Building Blocks…or Weak Foundation?

By: Sean Cassar

“Good morning, Tuscarora…” Every student in Loudoun County hears some slightly modified version of these words every morning. They are not only a greeting from the principal, but they mark the beginning of a new school day.  Those individuals that attend a Loudoun County high school or middle school understand that their schedule for the rest of the day varies. The school is not only made up of cinder blocks and cement. Within the social structure that defines the school, block scheduling is at the center. The thought of having four classes a day instead of eight seems to create a cloud of positive thoughts that blind people from the ever important negative results this scheduling can engender.

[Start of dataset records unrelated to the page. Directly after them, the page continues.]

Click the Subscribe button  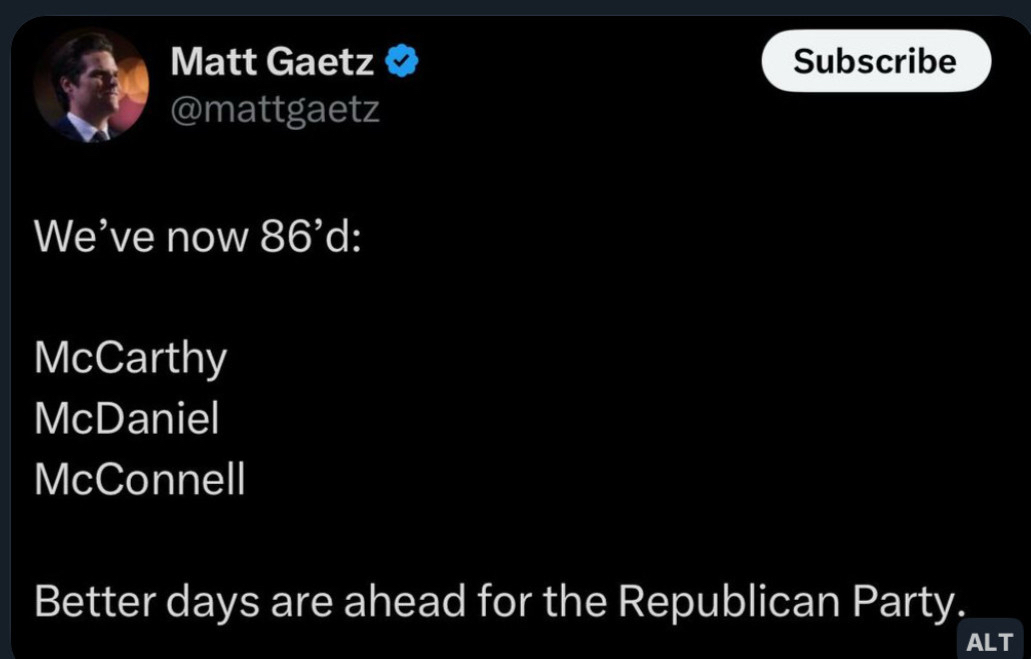(x=875, y=61)
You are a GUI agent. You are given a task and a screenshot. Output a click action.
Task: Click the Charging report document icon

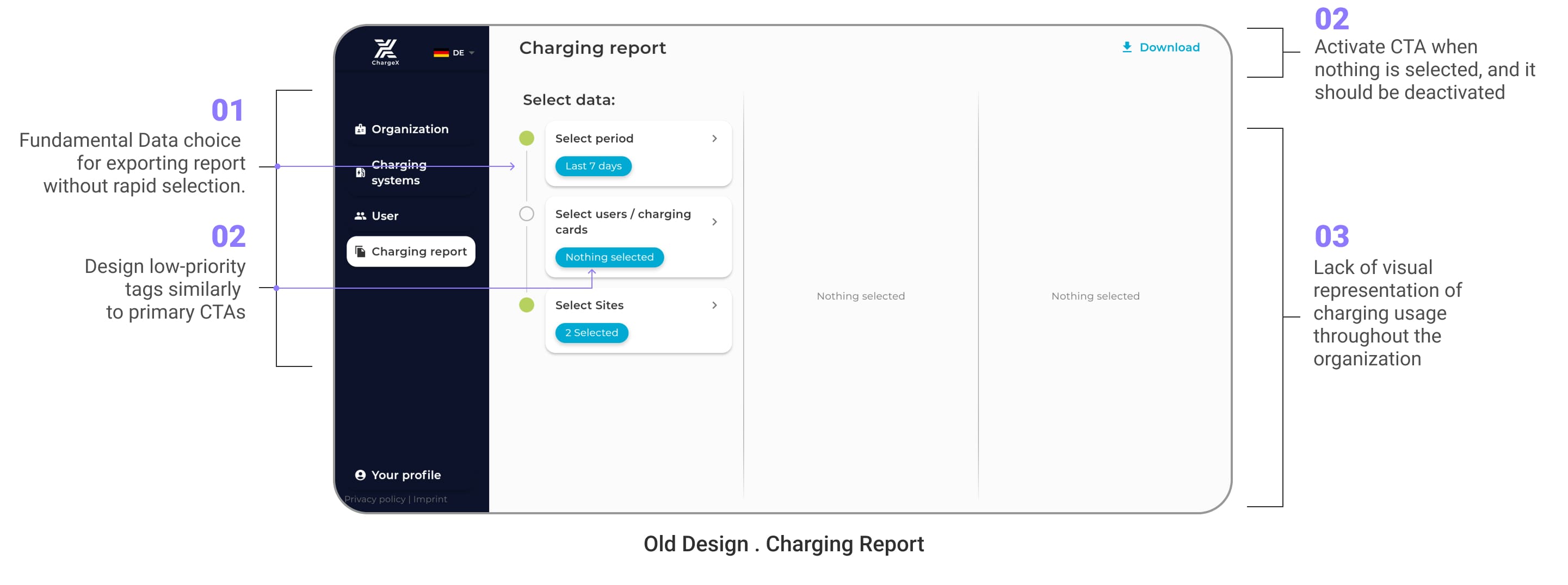coord(360,251)
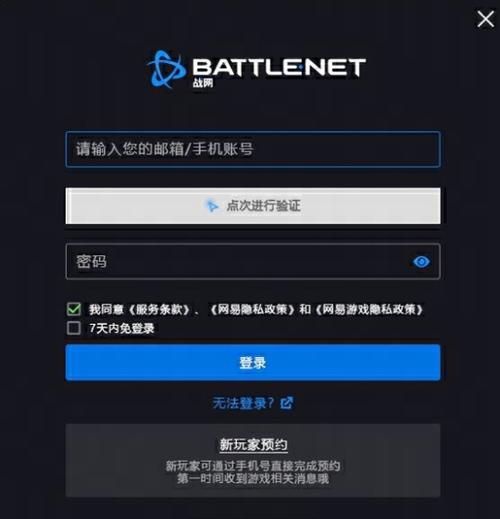Open the 《服务条款》 terms link
The width and height of the screenshot is (500, 519).
point(159,310)
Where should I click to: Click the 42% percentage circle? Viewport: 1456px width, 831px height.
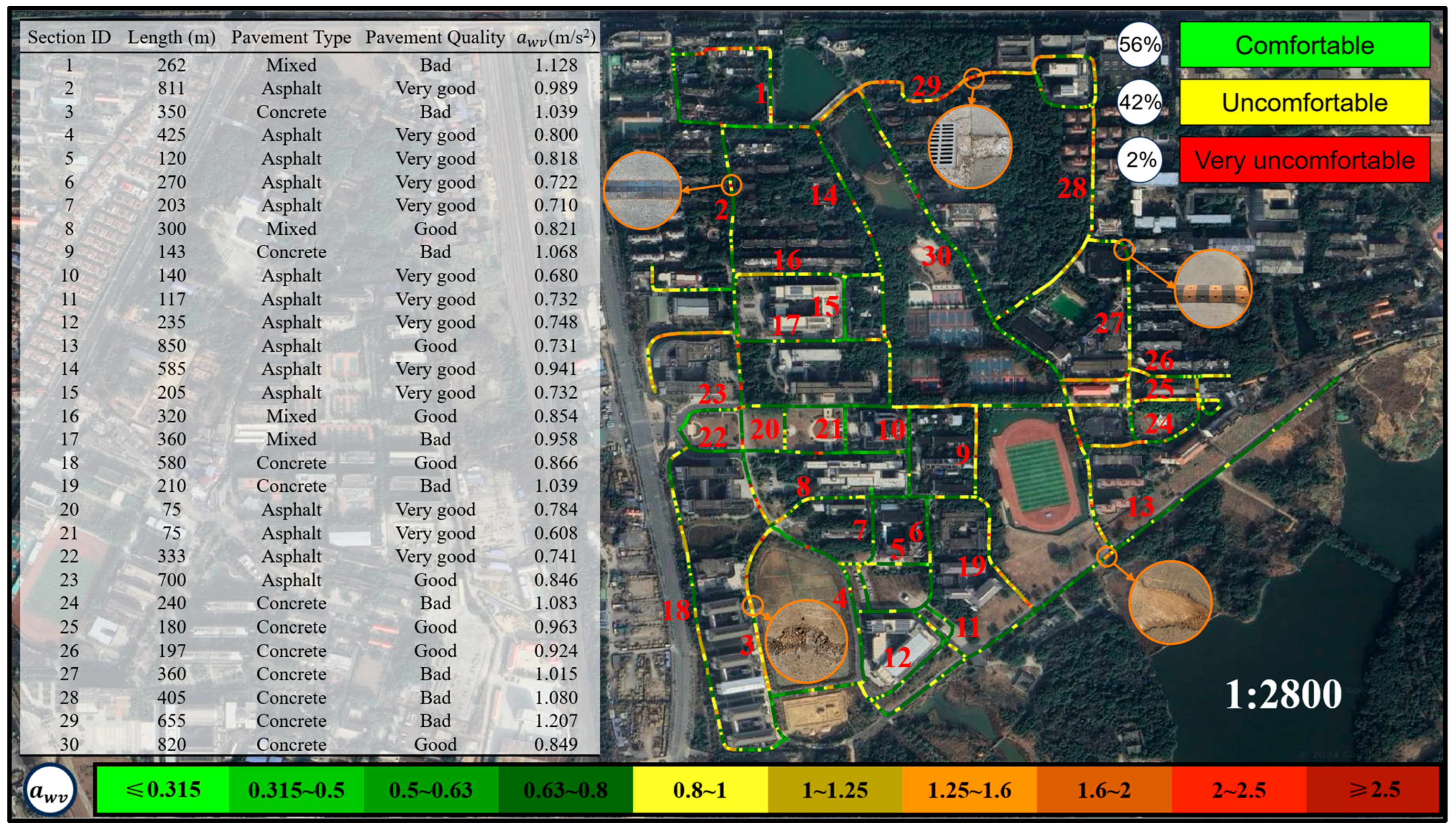[1139, 102]
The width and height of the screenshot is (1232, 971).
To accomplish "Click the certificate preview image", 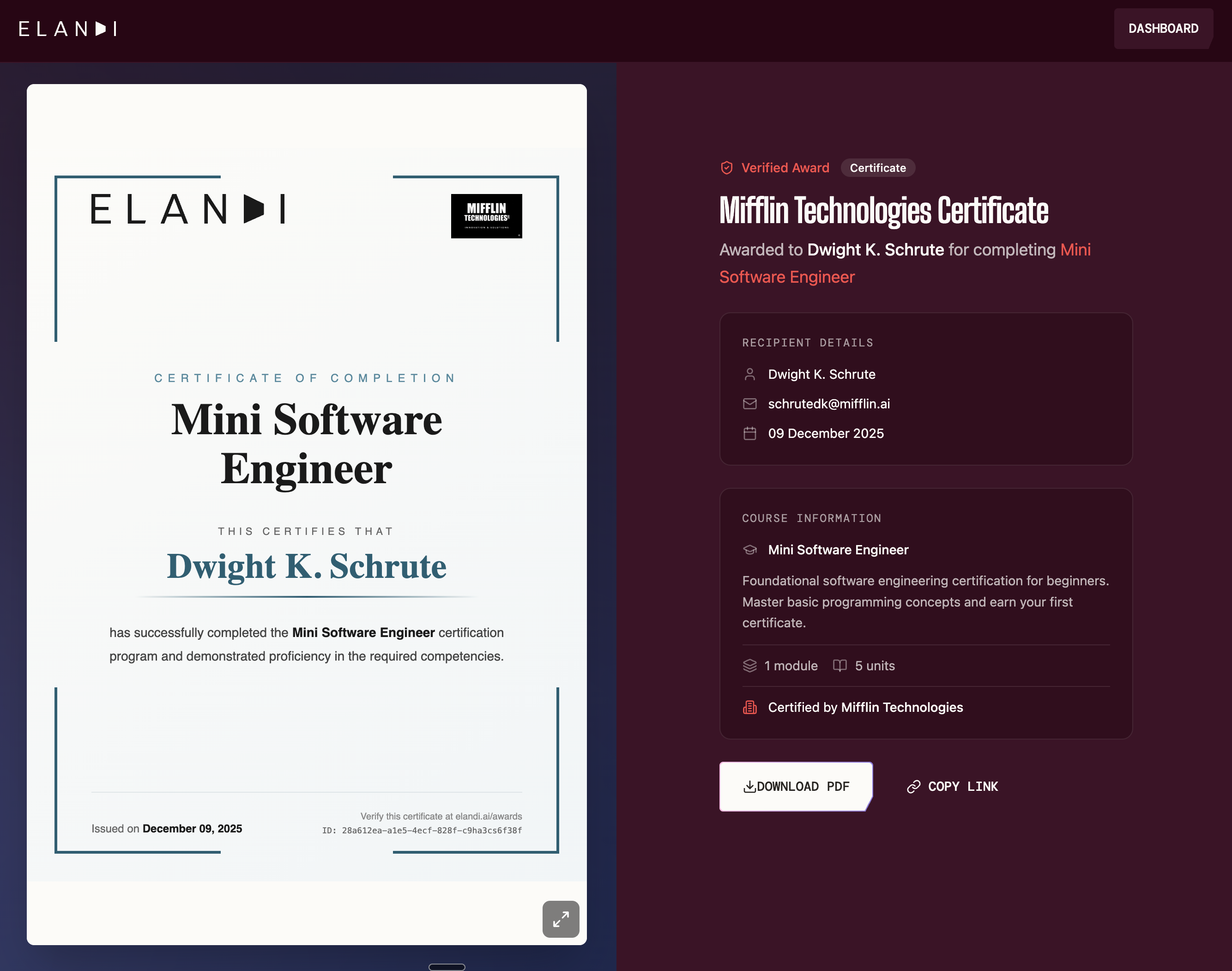I will [306, 514].
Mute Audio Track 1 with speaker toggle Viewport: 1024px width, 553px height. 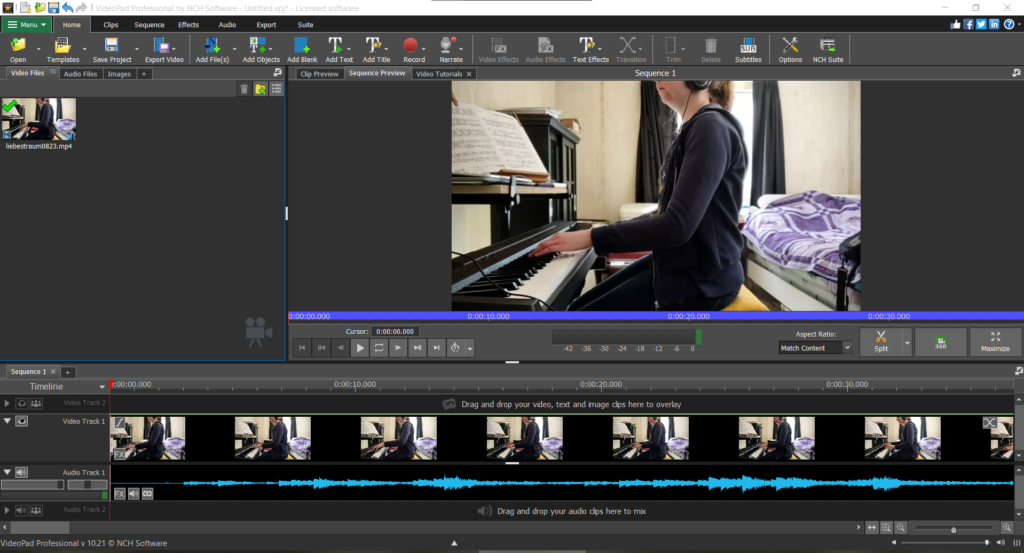(22, 472)
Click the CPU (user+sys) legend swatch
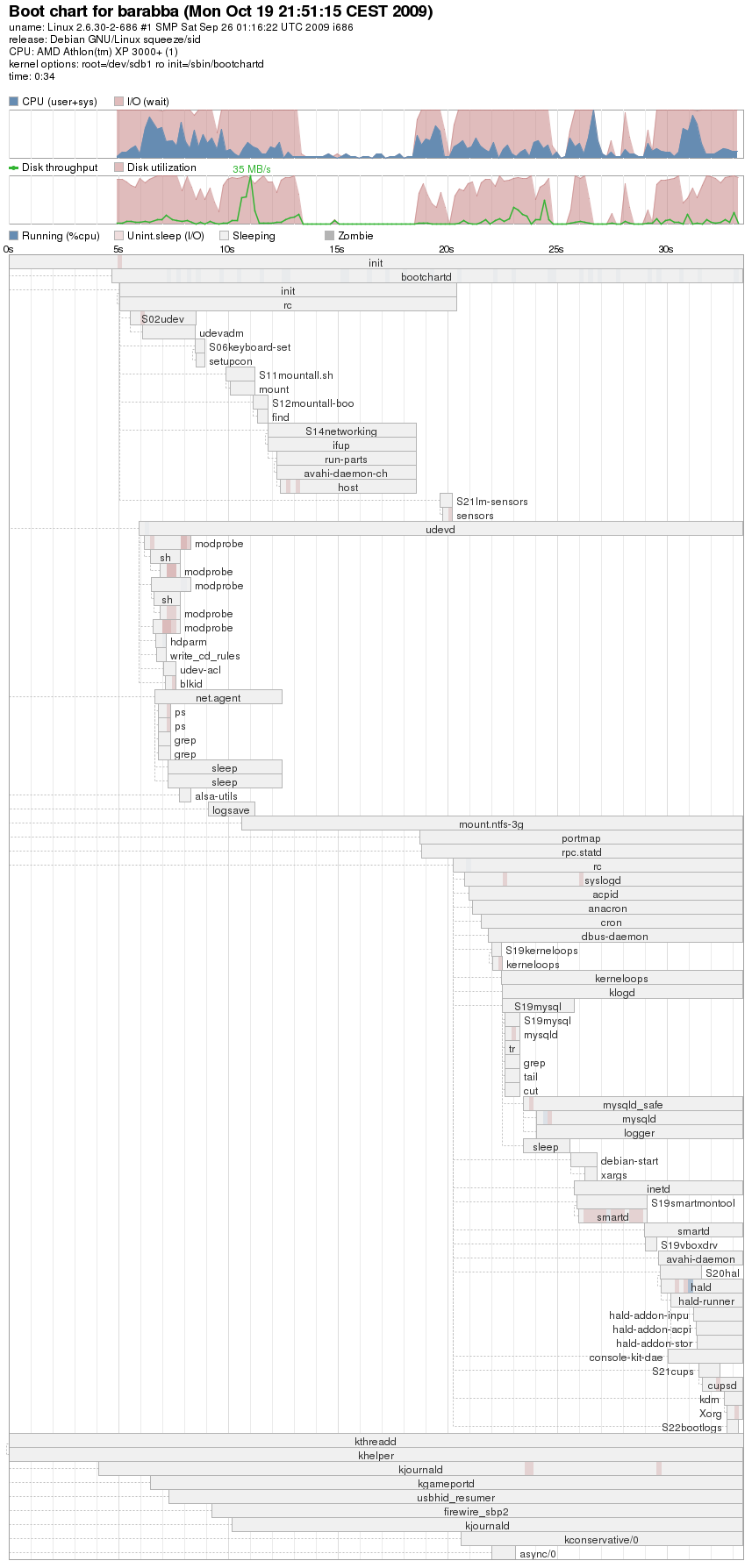 click(13, 102)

Four classes a day doesn’t sound that bad at first, but when you realize that every class is an hour and a half long, your grand illusion seems to fade away. Most students see these longer class periods as a hindrance to their learning. Junior Ben Fuhrman says, “A lot of time is wasted in classes because teachers can’t fill up the whole block.” He later states, “You really lose your attention span after the first 20 minutes go by.” How can a student learn if they tune out after 20 minutes? Another student has a similar opinion on block scheduling. Junior Alex McKenna noted that the constant interruptions of all classes except for 3rd and 7th block creates an unequal amount of knowledge. In his words, “[the scheduling] is very unfair in that you are not getting an equal amount of time for your academic classes.” He uses P.E. as an example: he concludes that you lose the opportunity to gain more understanding in knowledge-based classes if you spend the majority of your time in classes that are non-academic.
Mr. Burnett, the Social Studies Department Chair, created a well-worded summary of these thoughts. In his opinion, “it’s a poor model for teaching.” He feels that block scheduling “is an inefficient use of [the teacher’s] time.” He believes that for successful teaching of the subject, the student needs to be taught the material every day. Otherwise, he says, “We have to spend more time re-teaching the material.” As a teacher, his main priority in life is teaching the students to the best of his ability. If he spends all his time re-teaching material, then the kids are not going to absorb the knowledge.
Some students sit on the other side of the opinions scale.
Sophomore Noah Anderson says that block scheduling allows him to focus on just four subjects a day. He argues that in traditional scheduling he would “feel swamped by fourth block.” Junior Austin Cromwell had similar ideas. He argues, “I would not be able to focus all day and I’d be more talkative because of the constant movement.” Though these opinions seem to glorify block scheduling, the negatives are too important to outweigh the positives.
If these personal opinions aren’t enough, studies have also been completed about the subject. A Comparative Study of Block Scheduling and Traditional Scheduling on Academic Achievement by William W. Lawrence and Danny D. Mcpherson concluded that traditionally-scheduled students had higher mean test scores in every subject than those who participated in block scheduling. These results are enough to dethrone block scheduling from the public school system.